Vietnam, the unlikely poster child for a sustainable lifestyle

David Dodwell says although research links countries with high social progress to a resource-heavy lifestyle, there are exceptions. The urgent task before us is to redress the imbalance between what we want and what we can afford – by cutting down on waste for starters

It seems we are making great progress in lifting people out of poverty, giving them better education and improved health care – but only by consuming resources at a rate that punishes the planet. 

fascinating piece of research by a team at Leeds University in Britain, examining the performance of around 150 countries worldwide in terms of their social progress, and the unsustainable damage they are inflicting on the environment, shows a dreadful link. We simply don’t seem to be able to improve people’s livelihoods without using more resources than the planet can afford. 
No one is doing well – except, improbably, Vietnam. Worst of all is the United States, which is one of five countries that are exceeding their “quota” of resource use or environmental harm by every one of the seven criteria measured by the team led by Daniel O’Neill, who leads the Economics and Policy for Sustainability Research Group at the University of Leeds. 
The team took 11 measures of social progress – life satisfaction, years of healthy life, nutrition, sanitation, sufficient income, access to energy, education, social support, democratic rights, income inequality and employment rates – and found huge progress not just among the rich Western economies, but also among large numbers of still relatively disadvantaged countries. Surprisingly, countries like the PhilippinesIndia and South Africa seem to have made poor progress. 
Source: “A Good Life for all within Planetary Boundaries”, Daniel O’Neill et al, in Nature Sustainability, Vol 1, February 2018, and https://goodlife.leeds.ac.uk
But map all those high-achieving countries in terms of their planetary footprint, and this progress seems to have come at a very high price. Taking seven effects on limited global resources – the amount of materials a country uses, its land and ocean exploitation, crop and forest losses, freshwater use, nitrogen discharges, phosphorous discharges, and carbon dioxide emissions – the team discovered that the only countries living within the limits of sustainability were poor countries that have made poor social progress. Countries like Bangladesh and Malawi – and yes, the Philippines, India and Indonesia

From the chart, you will see a seemingly inexorable shift from the left to the unsustainable right. Even Germany only manages to stay within sustainability limits by two of the seven measures – crop and forest losses, and freshwater use. 

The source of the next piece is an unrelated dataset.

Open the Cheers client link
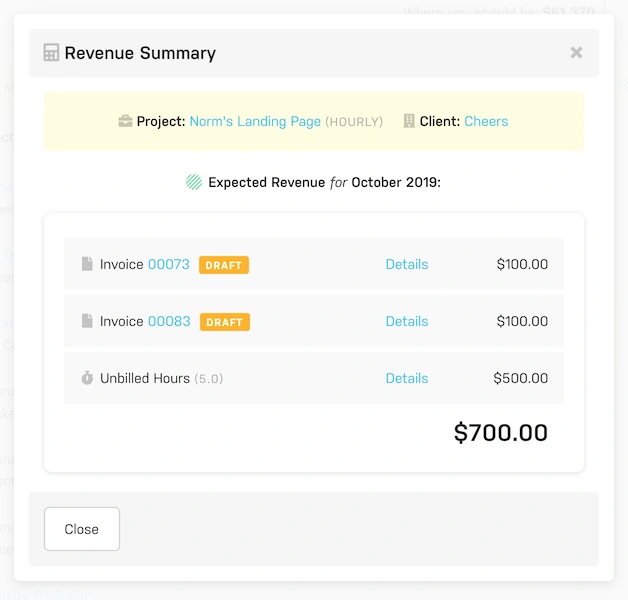The height and width of the screenshot is (600, 628). coord(486,122)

A woman in a mermaid suit swims during a press preview of a mermaids show at Manila Ocean Park, on May 24. The Philippines did not do well in its indicators on social progress, but its global resource footprint is also correspondingly light. This begs the question: do societies have to remain poor to live within the bounds of sustainability? Photo: EPA-EFE

If our future is going to be sustainable, it looks like we have to stay impoverished, or find some way of moving towards the top left hand corner of the chart. 

The story the research reveals is widely recognised – except in “flat Earth” parts of the US that do not buy the facts on global resource depletion and climate harm. In a bit of a platitude, study leader O’Neill points to a solution: “Wealthy nations can consume less, with no loss in quality of life.”

The Manhattan skyline is seen outside a window on the 68th floor of 3 World Trade Center building in New York, during a press tour on May 22. The building is slated to open on June 6. The US is one of five countries that are exceeding their “quota” of resource use or environmental harm by every one of the seven criteria measured by the research team. Photo: Bloomberg 

Look to work by the likes of the Copenhagen-based team at the Technical University of Denmark. Their project, “The World Counts”, shows with alarming clarity the disequilibrium that is pushing the world’s resources to the brink. At current demand for resources, “we are only good for a global population of 2 billion”, the team calculates. Pity we have a world population past 7.2 billion and heading towards 11 billion. 

The team puts an emphasis on three precariously depleting resources – water, oil and forests. Without specifically flagging the Cape Town drinking water crisis, it notes that only 2.5 per cent of the world’s water is freshwater, with 70 per cent of this frozen as ice. Of this precarious 0.75 per cent, intensive agriculture is consuming 70 per cent, and industry a further 20 per cent. That leaves less than 0.1 per cent available for us to drink – and much of this is polluted. Expect more Cape Town crises in future. 

On oil, it notes that the International Energy Agency calculates that oil provides over 40 per cent of all the energy we use, with supplies for no more than 25 more years. It also notes that 18 million acres of forest are being destroyed every year, with half of the world’s original forest cover now gone.

Women collect water at a public tap in a poor residential neighborhood in Bangalore, India. India’s Silicon Valley is bracing for yet another thirsty summer. Taps are running dry and the lakes that once nurtured the southern city of Bangalore and its nearly 10 million residents are either parched or fetid with toxic effluents. Much like Cape Town in South Africa, Bangalore’s water woes have been in the making for some time, with years of unplanned urbanisation, rapid population growth and poor management of water resources. Photo: AP 

We read of this often, and still do little to redress the balance. 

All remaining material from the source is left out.